Copy the lines of the records exactly as they appear, starting with the line that contains "Where should I click to: Click the search" and going on through the line that contains "Action: coord(465,384)".
[START OF GIVEN INFORMATION]
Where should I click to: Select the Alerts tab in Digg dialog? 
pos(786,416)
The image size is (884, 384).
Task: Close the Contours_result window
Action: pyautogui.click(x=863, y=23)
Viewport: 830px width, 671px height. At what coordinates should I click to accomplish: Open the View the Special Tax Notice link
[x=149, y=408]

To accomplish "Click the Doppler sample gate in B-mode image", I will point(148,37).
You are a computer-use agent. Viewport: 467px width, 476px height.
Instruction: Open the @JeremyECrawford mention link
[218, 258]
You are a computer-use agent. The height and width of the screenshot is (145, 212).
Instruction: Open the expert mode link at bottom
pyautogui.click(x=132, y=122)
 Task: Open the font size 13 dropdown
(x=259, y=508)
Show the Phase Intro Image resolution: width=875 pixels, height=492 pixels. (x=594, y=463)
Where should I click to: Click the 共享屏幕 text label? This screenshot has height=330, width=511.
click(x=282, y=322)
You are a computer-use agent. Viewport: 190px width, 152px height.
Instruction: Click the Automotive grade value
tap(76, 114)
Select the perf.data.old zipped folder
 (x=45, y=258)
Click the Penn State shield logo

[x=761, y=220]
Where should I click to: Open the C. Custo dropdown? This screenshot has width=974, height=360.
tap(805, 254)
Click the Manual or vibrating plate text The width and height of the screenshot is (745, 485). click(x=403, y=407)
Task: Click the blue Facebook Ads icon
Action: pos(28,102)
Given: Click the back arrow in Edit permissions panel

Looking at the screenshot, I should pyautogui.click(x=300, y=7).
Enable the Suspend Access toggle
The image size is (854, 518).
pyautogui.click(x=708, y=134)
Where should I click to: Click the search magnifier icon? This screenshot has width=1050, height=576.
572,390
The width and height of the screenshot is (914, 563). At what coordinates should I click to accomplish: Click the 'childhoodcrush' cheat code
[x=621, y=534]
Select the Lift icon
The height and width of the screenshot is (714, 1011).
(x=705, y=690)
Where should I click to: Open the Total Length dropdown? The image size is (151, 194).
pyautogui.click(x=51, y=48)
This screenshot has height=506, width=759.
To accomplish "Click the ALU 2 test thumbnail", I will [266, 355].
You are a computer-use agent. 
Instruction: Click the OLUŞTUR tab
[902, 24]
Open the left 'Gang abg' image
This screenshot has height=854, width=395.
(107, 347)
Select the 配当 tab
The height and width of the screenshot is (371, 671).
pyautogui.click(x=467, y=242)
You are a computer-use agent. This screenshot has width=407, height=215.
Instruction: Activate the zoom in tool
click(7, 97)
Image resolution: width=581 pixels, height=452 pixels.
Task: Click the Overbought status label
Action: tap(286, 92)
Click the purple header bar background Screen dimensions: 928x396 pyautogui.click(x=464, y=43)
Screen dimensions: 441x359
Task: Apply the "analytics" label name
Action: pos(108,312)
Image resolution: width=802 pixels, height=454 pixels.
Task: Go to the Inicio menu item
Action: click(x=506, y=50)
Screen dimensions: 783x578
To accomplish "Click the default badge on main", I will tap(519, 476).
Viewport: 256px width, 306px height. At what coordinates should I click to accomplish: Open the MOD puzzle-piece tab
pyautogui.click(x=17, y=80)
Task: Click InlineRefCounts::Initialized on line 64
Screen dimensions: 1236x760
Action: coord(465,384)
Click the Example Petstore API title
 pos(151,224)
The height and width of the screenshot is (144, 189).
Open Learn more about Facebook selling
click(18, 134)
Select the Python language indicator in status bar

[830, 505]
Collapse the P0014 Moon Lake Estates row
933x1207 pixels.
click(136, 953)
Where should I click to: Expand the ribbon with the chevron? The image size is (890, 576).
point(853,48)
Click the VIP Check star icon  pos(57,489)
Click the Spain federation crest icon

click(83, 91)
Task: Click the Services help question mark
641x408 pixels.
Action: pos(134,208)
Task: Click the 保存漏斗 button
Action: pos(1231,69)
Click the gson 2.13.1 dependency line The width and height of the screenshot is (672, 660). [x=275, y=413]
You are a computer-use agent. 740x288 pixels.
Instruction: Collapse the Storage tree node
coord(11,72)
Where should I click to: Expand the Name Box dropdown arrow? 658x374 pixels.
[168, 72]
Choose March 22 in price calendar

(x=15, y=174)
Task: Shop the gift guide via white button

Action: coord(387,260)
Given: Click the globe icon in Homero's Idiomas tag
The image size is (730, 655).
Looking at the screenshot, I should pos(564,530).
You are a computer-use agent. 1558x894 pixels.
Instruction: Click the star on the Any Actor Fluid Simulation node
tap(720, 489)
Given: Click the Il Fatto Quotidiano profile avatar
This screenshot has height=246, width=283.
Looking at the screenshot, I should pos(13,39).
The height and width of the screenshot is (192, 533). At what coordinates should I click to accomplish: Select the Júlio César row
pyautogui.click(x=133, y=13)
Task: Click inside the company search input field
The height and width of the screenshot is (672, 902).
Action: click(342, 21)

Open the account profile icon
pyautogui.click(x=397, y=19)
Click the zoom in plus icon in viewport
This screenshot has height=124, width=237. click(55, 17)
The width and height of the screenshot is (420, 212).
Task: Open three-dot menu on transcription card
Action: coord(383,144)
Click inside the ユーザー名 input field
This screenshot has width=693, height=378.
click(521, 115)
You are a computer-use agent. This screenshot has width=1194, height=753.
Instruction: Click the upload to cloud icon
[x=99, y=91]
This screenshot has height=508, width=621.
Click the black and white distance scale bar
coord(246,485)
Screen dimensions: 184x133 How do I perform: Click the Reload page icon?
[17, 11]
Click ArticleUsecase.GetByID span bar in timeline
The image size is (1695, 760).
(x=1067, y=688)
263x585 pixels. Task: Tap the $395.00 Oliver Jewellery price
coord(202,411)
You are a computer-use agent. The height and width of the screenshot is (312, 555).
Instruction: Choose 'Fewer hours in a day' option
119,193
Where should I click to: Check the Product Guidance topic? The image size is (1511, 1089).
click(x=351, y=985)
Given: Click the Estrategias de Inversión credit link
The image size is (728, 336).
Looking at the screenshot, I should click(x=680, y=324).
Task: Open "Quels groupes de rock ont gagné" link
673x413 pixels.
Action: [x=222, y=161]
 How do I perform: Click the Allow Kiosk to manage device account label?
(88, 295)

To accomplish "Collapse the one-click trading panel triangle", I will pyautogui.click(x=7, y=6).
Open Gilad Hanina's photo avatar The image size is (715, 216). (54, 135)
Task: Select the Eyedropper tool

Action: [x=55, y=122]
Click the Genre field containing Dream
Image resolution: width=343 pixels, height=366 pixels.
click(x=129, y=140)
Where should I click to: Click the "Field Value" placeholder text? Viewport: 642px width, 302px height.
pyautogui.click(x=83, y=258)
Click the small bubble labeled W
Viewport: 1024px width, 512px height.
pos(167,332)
[END OF GIVEN INFORMATION]
• RESULT BELOW
Where should I click to: Click the search magnifier icon? This screenshot has width=1050, height=576.
572,390
The width and height of the screenshot is (914, 563). At what coordinates should I click to accomplish: Click the 'childhoodcrush' cheat code
[x=621, y=534]
Select the Lift icon
The height and width of the screenshot is (714, 1011).
(x=705, y=690)
Where should I click to: Open the Total Length dropdown? The image size is (151, 194).
pyautogui.click(x=51, y=48)
This screenshot has height=506, width=759.
To accomplish "Click the ALU 2 test thumbnail", I will [266, 355].
You are a computer-use agent. 
Instruction: Click the OLUŞTUR tab
[902, 24]
Open the left 'Gang abg' image
This screenshot has height=854, width=395.
(107, 347)
Select the 配当 tab
The height and width of the screenshot is (371, 671).
pyautogui.click(x=467, y=242)
You are a computer-use agent. This screenshot has width=407, height=215.
Instruction: Activate the zoom in tool
click(7, 97)
Image resolution: width=581 pixels, height=452 pixels.
Task: Click the Overbought status label
Action: tap(286, 92)
Click the purple header bar background Screen dimensions: 928x396 pyautogui.click(x=464, y=43)
Screen dimensions: 441x359
Task: Apply the "analytics" label name
Action: pos(108,312)
Image resolution: width=802 pixels, height=454 pixels.
Task: Go to the Inicio menu item
Action: click(x=506, y=50)
Screen dimensions: 783x578
To accomplish "Click the default badge on main", I will tap(519, 476).
Viewport: 256px width, 306px height. At what coordinates should I click to accomplish: Open the MOD puzzle-piece tab
pyautogui.click(x=17, y=80)
Task: Click InlineRefCounts::Initialized on line 64
Screen dimensions: 1236x760
Action: coord(465,384)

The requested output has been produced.